- **Written task**
Rewrite the material below with "Instruction" changed to "Command" and everything else left unchanged.

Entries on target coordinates
----
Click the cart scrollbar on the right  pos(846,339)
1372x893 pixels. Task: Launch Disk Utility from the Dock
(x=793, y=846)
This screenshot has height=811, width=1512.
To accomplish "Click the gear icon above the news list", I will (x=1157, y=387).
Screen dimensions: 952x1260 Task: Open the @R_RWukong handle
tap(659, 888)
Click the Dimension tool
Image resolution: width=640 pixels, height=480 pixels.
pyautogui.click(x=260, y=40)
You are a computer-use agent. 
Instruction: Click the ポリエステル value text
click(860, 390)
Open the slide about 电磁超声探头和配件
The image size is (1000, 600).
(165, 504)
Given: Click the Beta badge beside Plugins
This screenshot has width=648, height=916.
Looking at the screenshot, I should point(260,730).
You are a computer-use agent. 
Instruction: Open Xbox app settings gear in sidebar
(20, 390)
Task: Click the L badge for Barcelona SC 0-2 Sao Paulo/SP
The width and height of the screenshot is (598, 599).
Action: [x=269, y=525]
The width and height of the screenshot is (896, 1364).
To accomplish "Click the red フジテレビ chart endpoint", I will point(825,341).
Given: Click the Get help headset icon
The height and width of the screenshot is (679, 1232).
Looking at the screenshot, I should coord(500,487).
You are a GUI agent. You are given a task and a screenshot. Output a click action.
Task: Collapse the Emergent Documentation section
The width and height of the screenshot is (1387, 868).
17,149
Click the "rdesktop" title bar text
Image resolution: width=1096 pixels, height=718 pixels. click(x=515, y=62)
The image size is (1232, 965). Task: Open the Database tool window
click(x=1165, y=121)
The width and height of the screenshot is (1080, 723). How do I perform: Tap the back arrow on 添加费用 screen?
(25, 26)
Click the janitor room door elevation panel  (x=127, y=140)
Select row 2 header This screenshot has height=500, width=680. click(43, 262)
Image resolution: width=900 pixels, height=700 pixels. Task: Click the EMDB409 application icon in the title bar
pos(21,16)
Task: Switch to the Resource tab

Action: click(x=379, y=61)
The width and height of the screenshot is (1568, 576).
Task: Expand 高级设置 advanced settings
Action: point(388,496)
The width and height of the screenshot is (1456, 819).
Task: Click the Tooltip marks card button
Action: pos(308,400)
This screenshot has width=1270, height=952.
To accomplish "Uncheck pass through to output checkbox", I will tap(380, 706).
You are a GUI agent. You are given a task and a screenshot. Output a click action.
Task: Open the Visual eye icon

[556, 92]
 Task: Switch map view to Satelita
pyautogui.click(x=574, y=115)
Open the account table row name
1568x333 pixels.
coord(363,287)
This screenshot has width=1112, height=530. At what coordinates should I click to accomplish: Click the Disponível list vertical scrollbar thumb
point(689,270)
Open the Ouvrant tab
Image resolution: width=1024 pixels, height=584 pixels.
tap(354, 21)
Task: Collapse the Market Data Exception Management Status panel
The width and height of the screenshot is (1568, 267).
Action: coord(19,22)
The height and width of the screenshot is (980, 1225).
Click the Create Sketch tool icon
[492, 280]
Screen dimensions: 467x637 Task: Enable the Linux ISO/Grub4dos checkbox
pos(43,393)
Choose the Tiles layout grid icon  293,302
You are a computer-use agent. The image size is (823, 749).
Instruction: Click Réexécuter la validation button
----
- **Exercise output**
Click the cart scrollbar on the right  pos(846,339)
1372x893 pixels. Task: Launch Disk Utility from the Dock
(x=793, y=846)
This screenshot has height=811, width=1512.
To accomplish "Click the gear icon above the news list", I will (x=1157, y=387).
Screen dimensions: 952x1260 Task: Open the @R_RWukong handle
tap(659, 888)
Click the Dimension tool
Image resolution: width=640 pixels, height=480 pixels.
pyautogui.click(x=260, y=40)
You are a computer-use agent. 
Command: Click the ポリエステル value text
click(860, 390)
Open the slide about 电磁超声探头和配件
The image size is (1000, 600).
(165, 504)
Given: Click the Beta badge beside Plugins
This screenshot has width=648, height=916.
Looking at the screenshot, I should point(260,730).
You are a computer-use agent. 
Command: Open Xbox app settings gear in sidebar
(20, 390)
Task: Click the L badge for Barcelona SC 0-2 Sao Paulo/SP
The width and height of the screenshot is (598, 599).
Action: [x=269, y=525]
The width and height of the screenshot is (896, 1364).
To accomplish "Click the red フジテレビ chart endpoint", I will point(825,341).
Given: Click the Get help headset icon
The height and width of the screenshot is (679, 1232).
Looking at the screenshot, I should coord(500,487).
You are a GUI agent. You are given a task and a screenshot. Output a click action.
Task: Collapse the Emergent Documentation section
The width and height of the screenshot is (1387, 868).
17,149
Click the "rdesktop" title bar text
Image resolution: width=1096 pixels, height=718 pixels. click(x=515, y=62)
The image size is (1232, 965). Task: Open the Database tool window
click(x=1165, y=121)
The width and height of the screenshot is (1080, 723). How do I perform: Tap the back arrow on 添加费用 screen?
(25, 26)
Click the janitor room door elevation panel  (x=127, y=140)
Select row 2 header This screenshot has height=500, width=680. click(43, 262)
Image resolution: width=900 pixels, height=700 pixels. Task: Click the EMDB409 application icon in the title bar
pos(21,16)
Task: Switch to the Resource tab

Action: click(x=379, y=61)
The width and height of the screenshot is (1568, 576).
Task: Expand 高级设置 advanced settings
Action: point(388,496)
The width and height of the screenshot is (1456, 819).
Task: Click the Tooltip marks card button
Action: pos(308,400)
This screenshot has width=1270, height=952.
To accomplish "Uncheck pass through to output checkbox", I will tap(380, 706).
You are a GUI agent. You are given a task and a screenshot. Output a click action.
Task: Open the Visual eye icon

[556, 92]
 Task: Switch map view to Satelita
pyautogui.click(x=574, y=115)
Open the account table row name
1568x333 pixels.
coord(363,287)
This screenshot has width=1112, height=530. At what coordinates should I click to accomplish: Click the Disponível list vertical scrollbar thumb
point(689,270)
Open the Ouvrant tab
Image resolution: width=1024 pixels, height=584 pixels.
tap(354, 21)
Task: Collapse the Market Data Exception Management Status panel
The width and height of the screenshot is (1568, 267).
Action: coord(19,22)
The height and width of the screenshot is (980, 1225).
Click the Create Sketch tool icon
[492, 280]
Screen dimensions: 467x637 Task: Enable the Linux ISO/Grub4dos checkbox
pos(43,393)
Choose the Tiles layout grid icon  293,302
You are a computer-use agent. The image size is (823, 749).
Command: Click Réexécuter la validation button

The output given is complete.